Bu nedenle, Müslümanlar Kur'an ve sünnet ve Muhammed (SAV) 'in hayat anlayışları hakkında net olduğunda, batının kavramlarının hayatlarını organize etmesine güvenmek zorunda kalmaz. Müslüman dünyasında akıl karışıklığının nedeni, bir çok açıdan, bugün yaşadığımız ve benim iki kutuplu dünya değil, şizofrenik dünya dediğim şeyden kaynaklanıyor. Bir yandan, hayatımızda İslam'ı uygulamak istiyoruz, diğer taraftan İslam'ı batının araçlarını kullanarak hayatımızda uygulamak istiyoruz. Bu yapılamaz. Batılı araçlar bize İslam'ın toplumda uygulanması imkanı sağlamaz. Bu konuda açık olmak zorundayız. Sadece ve sadece, İslam'ı, onun kavramlarını, kendi terminolojisini net bir şekilde anlayarak bir İslam devleti kurmamız mümkün olacak.

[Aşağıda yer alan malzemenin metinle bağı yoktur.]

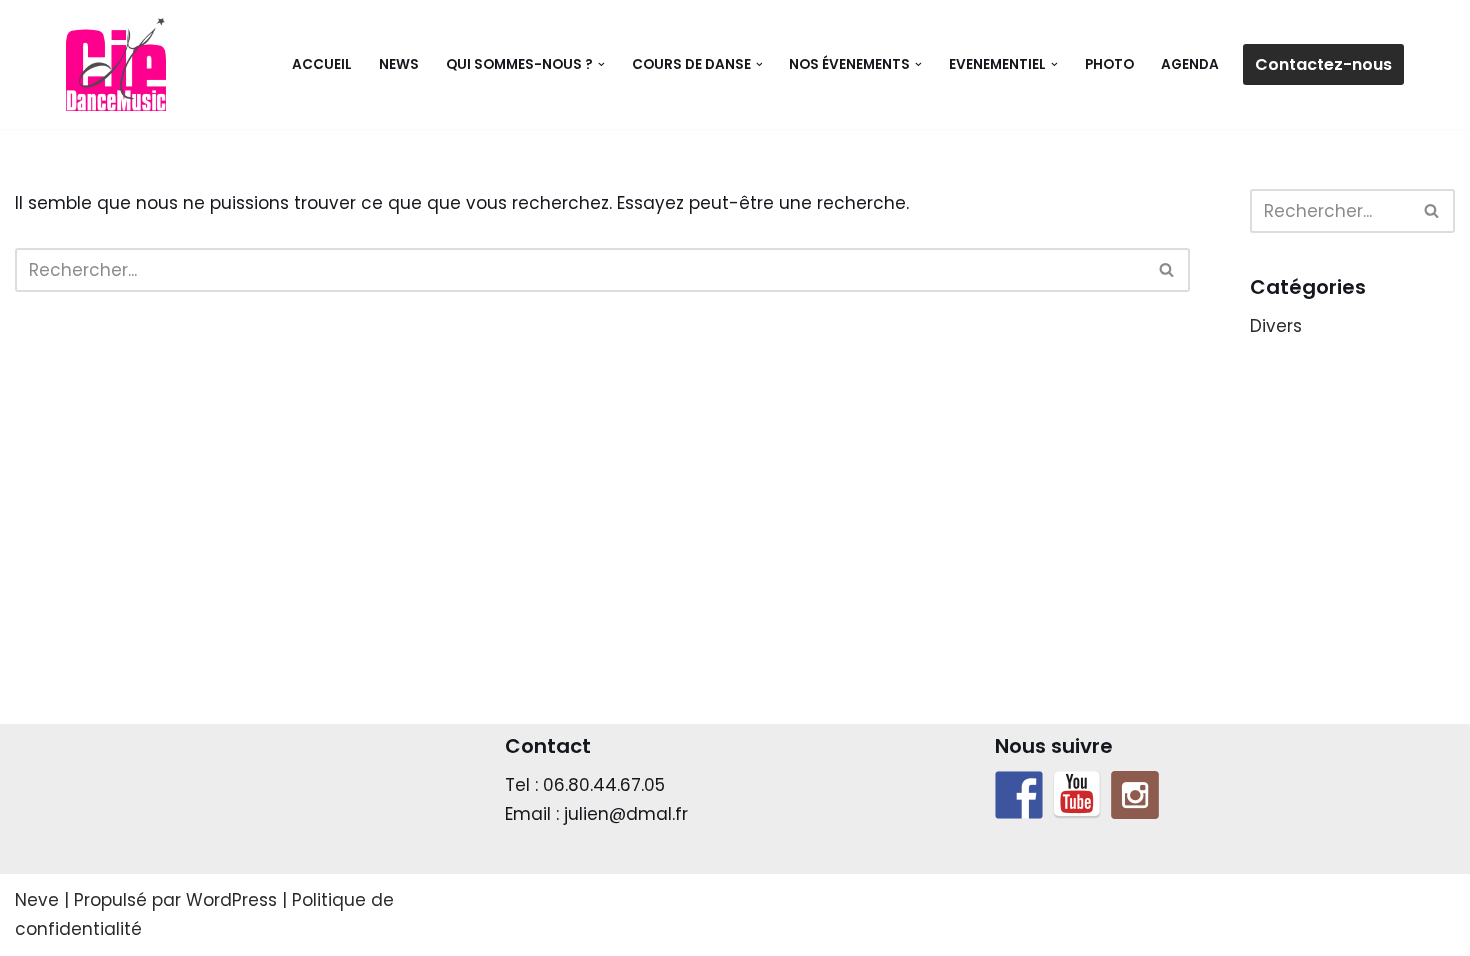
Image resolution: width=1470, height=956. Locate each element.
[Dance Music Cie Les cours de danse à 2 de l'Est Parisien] (116, 64)
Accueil (322, 64)
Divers (1276, 326)
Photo (1109, 64)
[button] (601, 64)
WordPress (231, 900)
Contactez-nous (1323, 64)
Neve (37, 900)
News (399, 64)
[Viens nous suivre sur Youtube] (1077, 795)
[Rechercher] (1167, 270)
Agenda (1190, 64)
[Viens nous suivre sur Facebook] (1019, 795)
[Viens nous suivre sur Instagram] (1135, 795)
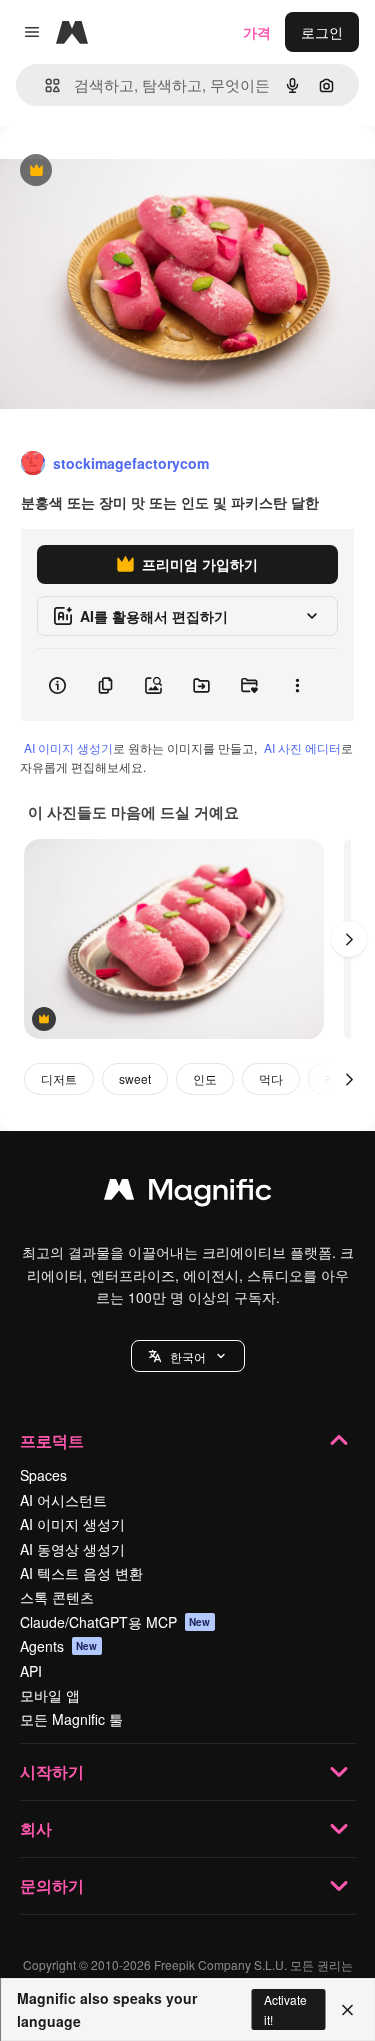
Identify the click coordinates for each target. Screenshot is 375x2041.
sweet (135, 1078)
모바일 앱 (50, 1695)
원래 (115, 171)
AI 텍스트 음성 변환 (81, 1573)
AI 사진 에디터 (302, 747)
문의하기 (52, 1885)
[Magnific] (188, 1194)
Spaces (43, 1475)
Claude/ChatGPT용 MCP (115, 1622)
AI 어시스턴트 (63, 1500)
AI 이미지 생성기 (68, 747)
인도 (205, 1078)
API (31, 1671)
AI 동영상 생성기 (72, 1549)
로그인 (322, 32)
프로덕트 (52, 1440)
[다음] (349, 939)
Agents (59, 1646)
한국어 (188, 1356)
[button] (188, 1356)
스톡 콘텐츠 (57, 1597)
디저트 (59, 1078)
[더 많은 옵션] (297, 685)
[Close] (347, 2010)
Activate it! (285, 2009)
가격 (257, 32)
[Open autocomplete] (44, 85)
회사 (36, 1828)
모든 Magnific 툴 (71, 1719)
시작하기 (52, 1771)
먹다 (271, 1078)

Son bir not eklemek istiyorum. Biliyorsunuz, Kur'an'da "takva" kelimesi defalarca kullanılır. İngilizcede 'takva' ile eşdeğerde hiçbir kelime bulunmaz. İngilizce laik bir dil olduğu için, laik bir ortamda, Avrupa başta olmak üzere, dini bütünüyle hayattan ayrıştırarak evrimleştiği için.. Avrupa dini kendi korkunç tecrübeleri yüzünden hayattan müstakil kıldı. Onların kilise ile korkunç bir deneyimi var. Otomatik olarak İslam da dahil olmak üzere her din içinde aynı korkunç deneyim yaşandığını varsayıyorlar. Biz engizisyondan geçmedik, onlar geçti. Onlar kilise ile çatışma yaşadı, Reform hareketinden ve Aydınlanma denilen yoldan gitmesi gerekti. Biz böyle bir sorun yaşamadık, aynı yoldan geçmemiz gerekmez. Yani biz kendi kavramlarımızı açıklığa kavuşturmalıyız. Birinci olarak, batı kavramlarını terk et ve sonra İslam'ın hayatımıza orijinal bir şekilde uygulanabilmesi için bize neler sunduğunu görebilmek için Kur'an ve Sünnet'e geri dön.DB: Batılı bir toplumda yaşayarak, ve batılılarla ya da batıda yaşayan müslümanlarla konuşurken, batının kelimelerini ve kavramlarını kullanmamak ne kadar mümkün? Kendi fikirlerinizi tanımlamak ve kendi dilinizi oluşturmak ne kadar kolay?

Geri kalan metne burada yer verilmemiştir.